TRIBUNAL DE JUSTIÇA DO ESTADO DO PIAUÍ
ÓRGÃO JULGADOR : 2ª Câmara Especializada Cível
APELAÇÃO CÍVEL (198) No 0000570-79.2016.8.18.0088
APELANTE: JOSE ALVES DAMASCENO
Advogado(s): GILLIAN MENDES VELOSO IGREJA REGISTRADO(A) CIVILMENTE COMO GILLIAN MENDES VELOSO IGREJA, IGOR MARTINS IGREJA, ANA PIERINA CUNHA SOUSA REGISTRADO(A) CIVILMENTE COMO ANA PIERINA CUNHA SOUSA, FRANCISCA TELMA PEREIRA MARQUES
APELADO: BANCO BRADESCO S.A.
Advogado(s): WILSON SALES BELCHIOR
RELATOR(A): Desembargador MANOEL DE SOUSA DOURADO
EMENTA
PROCESSO CIVIL. EMBARGOS DECLARATÓRIOS. APELAÇÃO CÍVEL. CONTRATO DE EMPRÉSTIMO CONSIGNADO. FRAUDE SUSCITADA. ALEGAÇÃO DE OMISSÃO NÃO CONFIGURADA. BANCO EMBARGANTE QUE NÃO COMPROVOU A TRANSFERÊNCIA DO VALOR SUPOSTAMENTE CONTRATADO. IMPOSSIBILIDADE DE COMPENSAÇÃO DE VALORES. REDISCUSSÃO DO JULGADO. RECURSO QUE NÃO SE PRESTA A TAL DEBATE. EMBARGOS CONHECIDOS E REJEITADOS.

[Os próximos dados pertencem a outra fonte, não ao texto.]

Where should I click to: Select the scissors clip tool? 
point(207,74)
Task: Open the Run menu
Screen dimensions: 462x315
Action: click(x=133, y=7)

1. Os Embargos de Declaração devem se subsumir a quaisquer das hipóteses previstas no artigo 1.022, do CPC, já que restrito a sanar os eventuais vícios elencados no dispositivo. 2. O pedido de compensação de valores não merece acolhimento, já que não houve comprovação de transferência de valores, a decisão ora recorrida não merece reparos.3. Omissão inexistente. 4. O inconformismo contido nos embargos não se coaduna com as hipóteses previstas no artigo 1.022 do CPC, sendo evidente que a tentativa de aprofundar o debate sobre a matéria busca unicamente inverter o resultado do julgamento por meio da realização de novo pronunciamento sobre o tema já apreciado pela instância primária. 5. Embargos Declaratórios conhecidos e NÃO ACOLHIDOS.
RELATÓRIO
Cuida-se de embargos de declaração (id.9490395) opostos pelo BANCO BRADESCO S/A em face do acórdão que, à unanimidade de votos, conheceu do recurso e negou-lhe provimento, mantendo a sentença primeva.
Aduz a parte embargante, em suma: que houve omissão quanto à comprovação do depósito da quantia na conta da parte autora – compensação de valores.
Ao final, requereu que sejam conhecidos e providos os presentes embargos e sanadas as omissões para que reconheça a existência do depósito da quantia em conta de titularidade da parte autora, reconhecendo a possibilidade do instituto da compensação (artigos 368 e 369 do Código Civil), sob pena de enriquecimento sem causa da credora/embargada.
Não sendo deferido efeito modificativo aos presentes embargos, postula sejam sanadas as omissões apontadas, com expressa manifestação, para efeito de prequestionamento, acerca dos artigos 368 e 369 do Código Civil.
A parte embargada apresentou contrarrazões aos embargos de declaração (id. 11166291) refutando as alegações da parte embargante e pugnando pela improcedência dos embargos e manutenção do acórdão.
É o Relatório.
VOTO DO RELATOR
1 - JUÍZO DE ADMISSIBILIDADE
Presentes os pressupostos intrínsecos (cabimento, legitimidade, interesse e inexistência de fato impeditivo ou extintivo do direito de recorrer), bem como os extrínsecos (tempestividade e regularidade formal) de admissibilidade recursal conheço, pois, dos embargos opostos.
2 – DO MÉRITO DO RECURSO
Os Embargos de Declaração são disciplinados no Código de Processo Civil, em seu artigo 1.022, constando neste as hipóteses em que é cabível a sua oposição, assim dispondo: “Cabem embargos de declaração contra qualquer decisão judicial para: I – esclarecer obscuridade ou eliminar contradição; II – suprir omissão de ponto ou questão sobre o qual devia se pronunciar o juiz de ofício ou a requerimento e III - corrigir erro material”.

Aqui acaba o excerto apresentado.